Swartz thinks he may have found it in a field in Huelva, Spain. He dubbed it "monophylla" because it is characterized by single-bladed leaves, in contrast to the triple-bladed leaf fan of a normal strawberry plant.
Instead of hanging low in clusters close to the ground, the monophylla berries grow on stiff, upright branches, making them easier to harvest. The plant appears to flower at the same time, with fruit ripening simultaneously. That means berries from the plants could be harvested in one swoop with a piece of machinery, Swartz said.
"We're talking about savings of thousands of dollars an acre to harvest them," Swartz said.
But he had a problem. The single-bladed plant is a rarity, a genetic anomaly that he has to understand, replicate, then produce in large quantities. He enlisted the help of Gary Coleman, a professor at Maryland who works on plant genetics.
Coleman is trying to isolate the genes that create the monophylla traits, then find a way to breed them in the strawberry Swartz is trying to build. That may not be possible
-- Coleman is fairly certain that the gene is recessive, meaning dominant genes would muscle it out if it is reproduced on a large scale. However, it could be accomplished through genetic engineering, turning off the dominant genes so the monophylla traits take hold.
"I'm pretty confident I can do that," Coleman said.
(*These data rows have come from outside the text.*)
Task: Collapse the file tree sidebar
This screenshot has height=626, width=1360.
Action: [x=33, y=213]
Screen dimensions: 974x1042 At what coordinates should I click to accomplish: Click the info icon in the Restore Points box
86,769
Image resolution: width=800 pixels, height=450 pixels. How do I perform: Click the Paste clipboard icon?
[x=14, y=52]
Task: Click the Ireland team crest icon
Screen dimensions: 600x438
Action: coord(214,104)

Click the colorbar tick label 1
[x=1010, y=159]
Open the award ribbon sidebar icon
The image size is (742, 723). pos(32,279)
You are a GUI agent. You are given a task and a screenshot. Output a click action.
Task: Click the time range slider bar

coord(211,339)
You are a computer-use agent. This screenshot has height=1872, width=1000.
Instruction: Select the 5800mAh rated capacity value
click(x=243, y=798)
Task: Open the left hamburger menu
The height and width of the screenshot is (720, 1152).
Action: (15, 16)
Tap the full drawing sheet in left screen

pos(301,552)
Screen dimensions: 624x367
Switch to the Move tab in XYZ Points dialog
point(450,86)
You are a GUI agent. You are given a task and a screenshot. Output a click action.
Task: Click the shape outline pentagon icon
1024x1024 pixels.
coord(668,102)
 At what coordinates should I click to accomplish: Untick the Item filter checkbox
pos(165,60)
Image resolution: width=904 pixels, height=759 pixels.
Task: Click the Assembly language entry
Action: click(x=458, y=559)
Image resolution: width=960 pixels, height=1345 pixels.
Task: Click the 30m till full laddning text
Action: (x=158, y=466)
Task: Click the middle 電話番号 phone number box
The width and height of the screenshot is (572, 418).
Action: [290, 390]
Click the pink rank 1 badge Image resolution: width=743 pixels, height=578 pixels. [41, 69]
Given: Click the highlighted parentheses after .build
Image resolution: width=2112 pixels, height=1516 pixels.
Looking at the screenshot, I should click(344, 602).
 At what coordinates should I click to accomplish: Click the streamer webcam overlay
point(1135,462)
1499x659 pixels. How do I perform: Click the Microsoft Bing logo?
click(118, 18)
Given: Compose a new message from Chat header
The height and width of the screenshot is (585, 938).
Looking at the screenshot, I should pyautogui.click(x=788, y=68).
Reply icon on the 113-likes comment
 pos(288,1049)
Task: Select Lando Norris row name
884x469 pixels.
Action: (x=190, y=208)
It will likely take some time. Swartz estimates it could take five to 10 years to produce the strawberry he wants, incorporating new flavors and the single-stem plant. But he hopes to have 20,000 of the traditional triple-bladed plants growing moschata-flavored berries ready by next year.
Swartz realizes he may be stretching too much to create this ideal berry, laughing nervously when he admits there may be big issues like consumer resistance to genetically engineered food. And while the scientist in him relishes the challenge of overcoming agricultural roadblocks, the businessman would be equally satisfied with a strawberry people will buy.
"The perfect strawberry is the one that makes you money," he said.